If you hesitate on any answer, keep reading.
Trust-But-Verify Checklist¶
Use this checklist before marking any deliverable as "done":
Data & Metrics¶
- Source cited - Every metric has a source (BigQuery, GA4, DataForSEO, Signals)
- Date range specified - Exact dates ("March 1-31, 2024"), not relative ("last month")
- Sample size adequate - Minimum 30 clicks/conversions for statistical relevance
- Math verified - Percentages, growth calculations, and projections are correct
- Query evidence - BigQuery/SQL queries are documented or available on request
Claims & Projections¶
- No ungrounded claims - Avoid "studies show" without citing specific study
- Projections have methodology - CTR curves, historical data, or industry benchmarks cited
- Assumptions stated - Explicitly document what you're assuming (competitive landscape, conversion rates, etc.)

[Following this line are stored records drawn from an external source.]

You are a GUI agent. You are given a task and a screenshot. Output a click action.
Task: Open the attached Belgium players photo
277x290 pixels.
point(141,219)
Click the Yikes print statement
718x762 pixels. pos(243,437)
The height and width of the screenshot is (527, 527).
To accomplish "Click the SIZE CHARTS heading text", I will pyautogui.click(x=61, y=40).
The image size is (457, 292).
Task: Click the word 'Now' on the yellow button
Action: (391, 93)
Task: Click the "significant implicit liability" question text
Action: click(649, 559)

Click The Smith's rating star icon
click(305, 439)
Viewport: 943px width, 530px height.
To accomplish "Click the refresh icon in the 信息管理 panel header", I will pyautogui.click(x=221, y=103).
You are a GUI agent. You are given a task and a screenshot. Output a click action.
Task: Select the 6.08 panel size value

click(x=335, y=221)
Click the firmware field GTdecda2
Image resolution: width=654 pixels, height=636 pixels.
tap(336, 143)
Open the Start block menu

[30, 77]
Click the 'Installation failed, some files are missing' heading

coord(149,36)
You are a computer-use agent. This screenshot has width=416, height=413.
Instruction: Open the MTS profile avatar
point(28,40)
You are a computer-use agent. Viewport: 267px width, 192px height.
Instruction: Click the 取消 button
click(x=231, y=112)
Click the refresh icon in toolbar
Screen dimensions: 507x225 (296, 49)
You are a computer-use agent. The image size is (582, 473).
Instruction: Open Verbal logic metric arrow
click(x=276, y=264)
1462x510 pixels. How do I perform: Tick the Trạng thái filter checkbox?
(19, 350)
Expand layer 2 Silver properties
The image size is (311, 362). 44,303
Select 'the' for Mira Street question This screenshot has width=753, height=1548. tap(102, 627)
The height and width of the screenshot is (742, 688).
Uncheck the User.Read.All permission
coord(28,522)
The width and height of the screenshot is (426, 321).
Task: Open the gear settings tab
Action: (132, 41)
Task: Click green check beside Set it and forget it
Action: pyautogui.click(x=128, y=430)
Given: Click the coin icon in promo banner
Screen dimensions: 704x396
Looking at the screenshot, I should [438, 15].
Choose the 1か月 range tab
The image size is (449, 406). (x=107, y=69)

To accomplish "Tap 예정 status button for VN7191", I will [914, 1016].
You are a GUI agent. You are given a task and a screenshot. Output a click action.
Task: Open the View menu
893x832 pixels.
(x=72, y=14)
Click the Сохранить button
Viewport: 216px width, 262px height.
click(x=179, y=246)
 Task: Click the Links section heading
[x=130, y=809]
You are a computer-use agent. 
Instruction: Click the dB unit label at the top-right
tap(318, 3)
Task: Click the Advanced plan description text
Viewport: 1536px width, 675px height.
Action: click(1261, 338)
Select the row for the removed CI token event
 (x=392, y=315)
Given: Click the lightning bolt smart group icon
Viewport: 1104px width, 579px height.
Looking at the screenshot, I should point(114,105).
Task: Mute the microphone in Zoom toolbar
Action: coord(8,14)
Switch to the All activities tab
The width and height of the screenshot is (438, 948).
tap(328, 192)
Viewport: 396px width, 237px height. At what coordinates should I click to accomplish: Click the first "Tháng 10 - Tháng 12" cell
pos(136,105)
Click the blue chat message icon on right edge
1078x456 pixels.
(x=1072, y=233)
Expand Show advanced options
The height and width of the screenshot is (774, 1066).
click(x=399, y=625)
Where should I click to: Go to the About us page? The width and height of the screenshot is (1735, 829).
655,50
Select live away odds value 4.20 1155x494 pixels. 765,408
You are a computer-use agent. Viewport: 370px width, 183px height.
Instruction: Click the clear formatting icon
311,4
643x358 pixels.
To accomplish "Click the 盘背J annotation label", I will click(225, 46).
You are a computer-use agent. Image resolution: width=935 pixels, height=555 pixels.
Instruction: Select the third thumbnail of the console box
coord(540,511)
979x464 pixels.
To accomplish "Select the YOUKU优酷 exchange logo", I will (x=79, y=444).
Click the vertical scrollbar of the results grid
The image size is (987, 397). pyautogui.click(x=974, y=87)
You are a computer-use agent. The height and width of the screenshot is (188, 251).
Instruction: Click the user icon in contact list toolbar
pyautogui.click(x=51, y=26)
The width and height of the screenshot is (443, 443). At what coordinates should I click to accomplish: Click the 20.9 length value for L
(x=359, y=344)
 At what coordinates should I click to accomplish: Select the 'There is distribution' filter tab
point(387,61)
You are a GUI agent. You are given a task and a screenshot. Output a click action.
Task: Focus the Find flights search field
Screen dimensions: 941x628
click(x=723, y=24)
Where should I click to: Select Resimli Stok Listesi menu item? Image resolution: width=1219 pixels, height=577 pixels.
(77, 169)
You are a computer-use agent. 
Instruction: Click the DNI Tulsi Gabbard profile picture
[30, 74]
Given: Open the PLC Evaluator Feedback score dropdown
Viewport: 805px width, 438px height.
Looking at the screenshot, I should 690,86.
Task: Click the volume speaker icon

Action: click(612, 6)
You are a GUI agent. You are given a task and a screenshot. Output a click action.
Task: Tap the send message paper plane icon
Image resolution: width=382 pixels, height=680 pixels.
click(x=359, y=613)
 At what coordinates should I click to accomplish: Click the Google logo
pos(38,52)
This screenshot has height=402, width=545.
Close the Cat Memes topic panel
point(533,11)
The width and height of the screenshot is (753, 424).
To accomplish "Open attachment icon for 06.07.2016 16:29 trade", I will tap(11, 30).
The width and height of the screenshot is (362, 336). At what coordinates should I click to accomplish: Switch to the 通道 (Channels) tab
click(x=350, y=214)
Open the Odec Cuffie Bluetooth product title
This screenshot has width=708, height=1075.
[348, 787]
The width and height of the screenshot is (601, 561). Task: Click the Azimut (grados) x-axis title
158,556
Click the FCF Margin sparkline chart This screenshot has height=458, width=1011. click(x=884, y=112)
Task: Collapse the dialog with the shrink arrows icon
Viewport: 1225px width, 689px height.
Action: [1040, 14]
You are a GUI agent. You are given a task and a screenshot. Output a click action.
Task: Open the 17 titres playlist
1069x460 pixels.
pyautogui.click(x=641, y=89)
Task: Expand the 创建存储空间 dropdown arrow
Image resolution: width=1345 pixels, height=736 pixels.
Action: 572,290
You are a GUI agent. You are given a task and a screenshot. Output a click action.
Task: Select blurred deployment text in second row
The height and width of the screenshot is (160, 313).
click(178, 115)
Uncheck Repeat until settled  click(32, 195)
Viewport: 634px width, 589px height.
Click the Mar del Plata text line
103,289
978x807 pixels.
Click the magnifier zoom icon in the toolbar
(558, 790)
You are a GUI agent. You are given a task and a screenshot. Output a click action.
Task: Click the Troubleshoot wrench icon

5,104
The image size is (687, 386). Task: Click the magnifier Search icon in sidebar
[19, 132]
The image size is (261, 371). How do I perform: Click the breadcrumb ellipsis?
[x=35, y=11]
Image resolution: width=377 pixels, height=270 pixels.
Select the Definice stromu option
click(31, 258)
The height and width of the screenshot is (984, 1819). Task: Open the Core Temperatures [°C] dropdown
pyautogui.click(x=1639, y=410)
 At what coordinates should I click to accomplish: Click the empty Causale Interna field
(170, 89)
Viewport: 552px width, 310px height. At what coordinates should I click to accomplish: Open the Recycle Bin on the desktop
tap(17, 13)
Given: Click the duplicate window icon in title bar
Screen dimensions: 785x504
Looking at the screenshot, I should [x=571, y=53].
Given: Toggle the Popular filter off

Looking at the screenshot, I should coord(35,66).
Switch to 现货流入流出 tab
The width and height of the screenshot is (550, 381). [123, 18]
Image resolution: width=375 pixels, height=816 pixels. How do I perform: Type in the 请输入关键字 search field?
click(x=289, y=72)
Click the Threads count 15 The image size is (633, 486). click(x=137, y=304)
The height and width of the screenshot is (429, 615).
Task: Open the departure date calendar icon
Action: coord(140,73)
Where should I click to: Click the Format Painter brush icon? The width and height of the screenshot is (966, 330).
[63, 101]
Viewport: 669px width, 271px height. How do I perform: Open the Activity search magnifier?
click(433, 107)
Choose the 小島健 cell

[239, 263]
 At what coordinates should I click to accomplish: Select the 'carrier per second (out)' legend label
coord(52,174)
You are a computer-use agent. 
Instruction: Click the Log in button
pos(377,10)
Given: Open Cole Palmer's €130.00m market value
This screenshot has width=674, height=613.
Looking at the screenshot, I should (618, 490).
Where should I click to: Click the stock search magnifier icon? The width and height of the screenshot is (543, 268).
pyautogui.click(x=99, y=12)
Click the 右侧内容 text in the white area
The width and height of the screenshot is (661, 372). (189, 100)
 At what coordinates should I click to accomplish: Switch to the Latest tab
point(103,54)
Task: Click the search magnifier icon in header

- Conservative language - Use "could increase" not "will increase"
- Scenarios provided - Best/Better/Good projections, not single optimistic number
Deliverable Quality¶
- No overpromising - No guarantee language ("will", "guaranteed", "100% success")
- Client-safe language - No internal jargon, no competitor confidential data
- Complete - No
[TODO],[TBD], or placeholder text - Formatted correctly - Tables render, links work, color-coding consistent
- Action-oriented - Slide titles are conclusions, not labels ("Traffic grew 34%" not "Traffic Overview")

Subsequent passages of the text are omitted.